Ocean Diplomacy Working Group at Duke University

Our Mission

The Ocean Diplomacy Working Group (ODWG) was launched in 2023 through a grant from Duke’s Office of Global Affairs and includes members from several schools and programs across Duke, including the Nicholas School of the Environment, Duke Law, the Duke Marine Lab, and the Rethinking Diplomacy Program. We are an interdisciplinary mix of students, faculty, and practitioners at Duke University studying the complex political and social issues, institutional arrangements, agreements, and negotiations involved in ocean diplomacy. Our goal is to improve connections between science, scholarly research, and the diplomatic process so that policy makers and diplomats have the most up to date scientific information as they craft policy and international agreements with enormous impact across ecosystems, cultures, national borders, and international fora. 

Photo of commercial fishing fleed

Background

For centuries, fisheries dominated international diplomacy around the economic exploitation and human interaction with the marine environment. In recent decades, deep sea mining, energy development, scientific research, and biodiversity conservation have joined the list of lucrative economic opportunities under the oceans. Meanwhile, diplomats and policy makers continue to look for ways to deal with the accumulated detritus of human industry and prosperity that continues to pollute our oceans.

========================================

From the passage on the Ocean Diplomacy Working Group, quote word for word the portion starting with "The Ocean Diplomacy" and going on through "and international fora.".

(Records from a collection)

========================================

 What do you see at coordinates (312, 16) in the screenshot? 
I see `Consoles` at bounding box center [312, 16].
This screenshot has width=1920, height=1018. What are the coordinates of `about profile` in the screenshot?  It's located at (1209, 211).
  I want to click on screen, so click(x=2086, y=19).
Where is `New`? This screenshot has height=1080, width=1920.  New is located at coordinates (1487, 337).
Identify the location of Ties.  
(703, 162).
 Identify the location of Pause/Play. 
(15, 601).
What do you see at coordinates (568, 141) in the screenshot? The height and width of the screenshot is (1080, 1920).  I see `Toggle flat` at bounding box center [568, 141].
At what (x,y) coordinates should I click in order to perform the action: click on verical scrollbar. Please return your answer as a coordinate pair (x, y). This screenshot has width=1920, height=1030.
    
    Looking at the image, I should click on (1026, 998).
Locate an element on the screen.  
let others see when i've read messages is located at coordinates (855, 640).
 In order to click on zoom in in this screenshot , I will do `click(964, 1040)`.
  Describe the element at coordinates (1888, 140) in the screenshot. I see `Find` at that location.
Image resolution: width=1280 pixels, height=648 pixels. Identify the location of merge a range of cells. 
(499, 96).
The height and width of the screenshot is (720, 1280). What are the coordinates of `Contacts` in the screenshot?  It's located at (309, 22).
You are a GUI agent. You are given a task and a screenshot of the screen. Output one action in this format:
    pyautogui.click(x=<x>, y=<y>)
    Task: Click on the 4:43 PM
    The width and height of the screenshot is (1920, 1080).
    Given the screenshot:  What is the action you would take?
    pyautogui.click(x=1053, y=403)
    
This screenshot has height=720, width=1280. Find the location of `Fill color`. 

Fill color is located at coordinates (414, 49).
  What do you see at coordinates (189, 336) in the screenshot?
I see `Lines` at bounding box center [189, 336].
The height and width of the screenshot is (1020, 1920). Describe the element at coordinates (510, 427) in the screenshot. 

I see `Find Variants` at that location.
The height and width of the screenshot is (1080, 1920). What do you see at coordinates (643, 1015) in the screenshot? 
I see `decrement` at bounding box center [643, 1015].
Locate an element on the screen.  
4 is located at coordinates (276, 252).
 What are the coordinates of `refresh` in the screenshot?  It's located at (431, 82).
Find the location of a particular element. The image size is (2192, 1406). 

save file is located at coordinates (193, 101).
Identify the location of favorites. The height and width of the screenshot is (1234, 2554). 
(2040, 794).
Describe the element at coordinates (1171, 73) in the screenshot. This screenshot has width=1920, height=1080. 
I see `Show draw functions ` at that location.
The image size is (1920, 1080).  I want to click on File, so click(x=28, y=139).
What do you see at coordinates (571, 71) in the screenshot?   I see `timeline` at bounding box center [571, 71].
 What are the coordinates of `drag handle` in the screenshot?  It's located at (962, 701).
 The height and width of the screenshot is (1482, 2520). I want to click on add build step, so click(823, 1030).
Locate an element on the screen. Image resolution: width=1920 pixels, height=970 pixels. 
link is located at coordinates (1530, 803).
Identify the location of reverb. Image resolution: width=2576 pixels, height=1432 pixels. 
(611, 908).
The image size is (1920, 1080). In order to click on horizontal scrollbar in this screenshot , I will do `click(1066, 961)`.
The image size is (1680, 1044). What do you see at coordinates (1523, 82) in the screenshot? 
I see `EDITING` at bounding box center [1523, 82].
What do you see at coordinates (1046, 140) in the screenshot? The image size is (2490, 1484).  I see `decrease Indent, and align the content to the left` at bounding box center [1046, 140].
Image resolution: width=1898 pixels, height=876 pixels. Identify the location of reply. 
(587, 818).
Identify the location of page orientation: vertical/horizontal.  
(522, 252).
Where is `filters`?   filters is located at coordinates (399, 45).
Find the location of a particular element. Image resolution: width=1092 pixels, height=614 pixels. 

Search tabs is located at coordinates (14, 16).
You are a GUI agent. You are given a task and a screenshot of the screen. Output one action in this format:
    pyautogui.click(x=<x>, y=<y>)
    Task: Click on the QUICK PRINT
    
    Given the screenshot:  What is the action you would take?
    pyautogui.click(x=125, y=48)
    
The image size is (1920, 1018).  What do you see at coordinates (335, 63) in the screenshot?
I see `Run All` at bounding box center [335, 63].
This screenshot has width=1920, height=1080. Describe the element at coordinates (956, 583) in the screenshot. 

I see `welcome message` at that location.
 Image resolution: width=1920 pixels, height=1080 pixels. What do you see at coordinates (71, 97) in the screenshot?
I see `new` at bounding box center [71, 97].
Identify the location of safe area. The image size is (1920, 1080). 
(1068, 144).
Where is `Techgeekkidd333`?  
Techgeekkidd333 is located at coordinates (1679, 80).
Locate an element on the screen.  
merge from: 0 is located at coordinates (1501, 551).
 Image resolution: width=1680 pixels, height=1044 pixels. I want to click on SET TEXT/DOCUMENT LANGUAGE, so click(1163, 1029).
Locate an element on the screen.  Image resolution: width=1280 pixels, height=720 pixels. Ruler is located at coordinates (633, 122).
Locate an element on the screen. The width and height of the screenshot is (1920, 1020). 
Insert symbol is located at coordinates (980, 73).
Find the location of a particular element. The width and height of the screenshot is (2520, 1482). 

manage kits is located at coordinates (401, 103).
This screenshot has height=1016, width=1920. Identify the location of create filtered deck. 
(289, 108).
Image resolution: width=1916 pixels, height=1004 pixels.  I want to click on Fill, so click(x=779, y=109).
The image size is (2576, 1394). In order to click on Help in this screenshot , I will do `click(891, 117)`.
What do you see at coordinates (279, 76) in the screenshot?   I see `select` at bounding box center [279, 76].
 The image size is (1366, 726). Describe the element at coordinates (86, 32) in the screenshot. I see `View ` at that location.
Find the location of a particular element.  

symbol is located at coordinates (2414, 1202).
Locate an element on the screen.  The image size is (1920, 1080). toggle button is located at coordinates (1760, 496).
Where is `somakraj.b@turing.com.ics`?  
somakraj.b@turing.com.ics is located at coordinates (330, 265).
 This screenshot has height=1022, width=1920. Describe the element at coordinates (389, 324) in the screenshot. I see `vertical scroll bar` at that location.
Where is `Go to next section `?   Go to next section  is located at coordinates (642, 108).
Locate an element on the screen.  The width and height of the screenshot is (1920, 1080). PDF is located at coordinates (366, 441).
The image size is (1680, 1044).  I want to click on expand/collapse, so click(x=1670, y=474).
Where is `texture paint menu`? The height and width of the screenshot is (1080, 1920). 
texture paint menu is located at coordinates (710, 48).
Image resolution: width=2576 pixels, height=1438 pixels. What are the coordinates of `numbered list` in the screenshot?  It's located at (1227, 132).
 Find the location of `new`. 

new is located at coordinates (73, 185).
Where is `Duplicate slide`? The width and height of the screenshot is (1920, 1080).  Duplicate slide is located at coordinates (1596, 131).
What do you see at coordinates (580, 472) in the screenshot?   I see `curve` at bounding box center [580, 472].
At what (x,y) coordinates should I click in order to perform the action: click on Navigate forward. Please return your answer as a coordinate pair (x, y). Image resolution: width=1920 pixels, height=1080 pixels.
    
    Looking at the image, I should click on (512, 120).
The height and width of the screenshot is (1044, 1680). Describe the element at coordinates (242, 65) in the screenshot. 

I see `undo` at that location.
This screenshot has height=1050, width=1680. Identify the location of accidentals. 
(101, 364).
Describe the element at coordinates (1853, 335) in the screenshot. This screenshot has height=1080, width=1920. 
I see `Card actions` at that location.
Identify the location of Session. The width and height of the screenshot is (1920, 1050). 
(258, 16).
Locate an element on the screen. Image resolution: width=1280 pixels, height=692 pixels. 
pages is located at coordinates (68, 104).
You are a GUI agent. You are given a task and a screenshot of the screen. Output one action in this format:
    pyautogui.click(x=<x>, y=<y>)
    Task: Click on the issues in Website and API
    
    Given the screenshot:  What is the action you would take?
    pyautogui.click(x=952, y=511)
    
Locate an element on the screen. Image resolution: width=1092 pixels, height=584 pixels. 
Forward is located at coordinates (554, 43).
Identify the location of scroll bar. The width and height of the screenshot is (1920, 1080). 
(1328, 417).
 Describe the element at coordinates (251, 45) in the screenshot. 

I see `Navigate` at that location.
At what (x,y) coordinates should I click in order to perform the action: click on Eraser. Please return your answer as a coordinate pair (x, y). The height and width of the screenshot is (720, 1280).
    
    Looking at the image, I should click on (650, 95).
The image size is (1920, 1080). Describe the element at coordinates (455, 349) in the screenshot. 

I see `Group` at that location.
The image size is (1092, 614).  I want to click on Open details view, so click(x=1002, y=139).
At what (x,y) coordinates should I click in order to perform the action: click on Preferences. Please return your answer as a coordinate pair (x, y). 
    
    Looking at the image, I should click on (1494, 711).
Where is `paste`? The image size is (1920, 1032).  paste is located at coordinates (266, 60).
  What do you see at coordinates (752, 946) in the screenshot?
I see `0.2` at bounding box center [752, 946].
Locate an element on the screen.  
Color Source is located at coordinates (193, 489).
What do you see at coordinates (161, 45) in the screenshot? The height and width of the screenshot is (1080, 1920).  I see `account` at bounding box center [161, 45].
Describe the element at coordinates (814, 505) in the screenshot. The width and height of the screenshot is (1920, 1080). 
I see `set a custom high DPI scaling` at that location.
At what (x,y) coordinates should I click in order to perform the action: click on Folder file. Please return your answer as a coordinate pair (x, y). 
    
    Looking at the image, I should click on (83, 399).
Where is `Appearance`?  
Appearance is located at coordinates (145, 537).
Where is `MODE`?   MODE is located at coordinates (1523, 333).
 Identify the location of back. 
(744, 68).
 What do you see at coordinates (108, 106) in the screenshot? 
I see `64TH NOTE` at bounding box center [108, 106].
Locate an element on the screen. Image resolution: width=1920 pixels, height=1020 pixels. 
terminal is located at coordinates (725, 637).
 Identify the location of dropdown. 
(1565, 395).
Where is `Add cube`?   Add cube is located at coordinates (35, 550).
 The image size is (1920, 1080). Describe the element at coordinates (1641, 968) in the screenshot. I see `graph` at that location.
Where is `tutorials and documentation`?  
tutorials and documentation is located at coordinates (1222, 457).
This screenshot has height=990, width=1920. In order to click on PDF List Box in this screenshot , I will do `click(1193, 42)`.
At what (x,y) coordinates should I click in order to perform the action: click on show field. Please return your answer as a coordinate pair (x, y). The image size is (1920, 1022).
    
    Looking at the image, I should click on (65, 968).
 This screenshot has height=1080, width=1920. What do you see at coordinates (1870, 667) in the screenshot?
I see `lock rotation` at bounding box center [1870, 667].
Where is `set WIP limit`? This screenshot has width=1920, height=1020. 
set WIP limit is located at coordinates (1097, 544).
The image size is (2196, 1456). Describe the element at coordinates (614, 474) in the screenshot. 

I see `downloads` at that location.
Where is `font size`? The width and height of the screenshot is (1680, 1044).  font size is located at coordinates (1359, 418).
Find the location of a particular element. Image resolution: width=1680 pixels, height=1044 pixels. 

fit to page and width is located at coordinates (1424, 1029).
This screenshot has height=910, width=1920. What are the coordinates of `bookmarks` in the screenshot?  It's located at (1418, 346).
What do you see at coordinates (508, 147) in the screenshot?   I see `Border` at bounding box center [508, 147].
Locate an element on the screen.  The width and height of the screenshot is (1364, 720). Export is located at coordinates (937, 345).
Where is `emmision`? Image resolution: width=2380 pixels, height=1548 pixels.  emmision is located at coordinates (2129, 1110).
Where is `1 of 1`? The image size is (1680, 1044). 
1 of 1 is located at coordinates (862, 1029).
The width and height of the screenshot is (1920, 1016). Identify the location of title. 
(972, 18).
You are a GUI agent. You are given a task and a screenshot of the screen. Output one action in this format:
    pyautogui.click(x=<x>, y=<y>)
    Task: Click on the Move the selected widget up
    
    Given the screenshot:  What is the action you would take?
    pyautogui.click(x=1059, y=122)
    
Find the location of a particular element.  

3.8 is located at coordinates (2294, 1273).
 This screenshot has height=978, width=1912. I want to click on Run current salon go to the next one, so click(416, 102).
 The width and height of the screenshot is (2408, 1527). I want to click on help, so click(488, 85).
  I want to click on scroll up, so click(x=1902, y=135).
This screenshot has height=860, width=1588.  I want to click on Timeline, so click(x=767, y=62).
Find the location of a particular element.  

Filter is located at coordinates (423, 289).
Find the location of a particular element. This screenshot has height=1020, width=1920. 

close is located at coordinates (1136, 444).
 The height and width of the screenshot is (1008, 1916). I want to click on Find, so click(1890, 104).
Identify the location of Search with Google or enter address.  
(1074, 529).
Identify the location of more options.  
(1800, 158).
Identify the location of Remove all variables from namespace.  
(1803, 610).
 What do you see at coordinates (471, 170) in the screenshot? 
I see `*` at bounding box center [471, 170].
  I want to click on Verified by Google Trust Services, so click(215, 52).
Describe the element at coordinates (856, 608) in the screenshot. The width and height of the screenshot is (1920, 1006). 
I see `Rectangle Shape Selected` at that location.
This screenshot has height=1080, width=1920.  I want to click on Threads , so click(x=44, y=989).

========================================

COMPLETED TASK:
The Ocean Diplomacy Working Group (ODWG) was launched in 2023 through a grant from Duke’s Office of Global Affairs and includes members from several schools and programs across Duke, including the Nicholas School of the Environment, Duke Law, the Duke Marine Lab, and the Rethinking Diplomacy Program. We are an interdisciplinary mix of students, faculty, and practitioners at Duke University studying the complex political and social issues, institutional arrangements, agreements, and negotiations involved in ocean diplomacy. Our goal is to improve connections between science, scholarly research, and the diplomatic process so that policy makers and diplomats have the most up to date scientific information as they craft policy and international agreements with enormous impact across ecosystems, cultures, national borders, and international fora.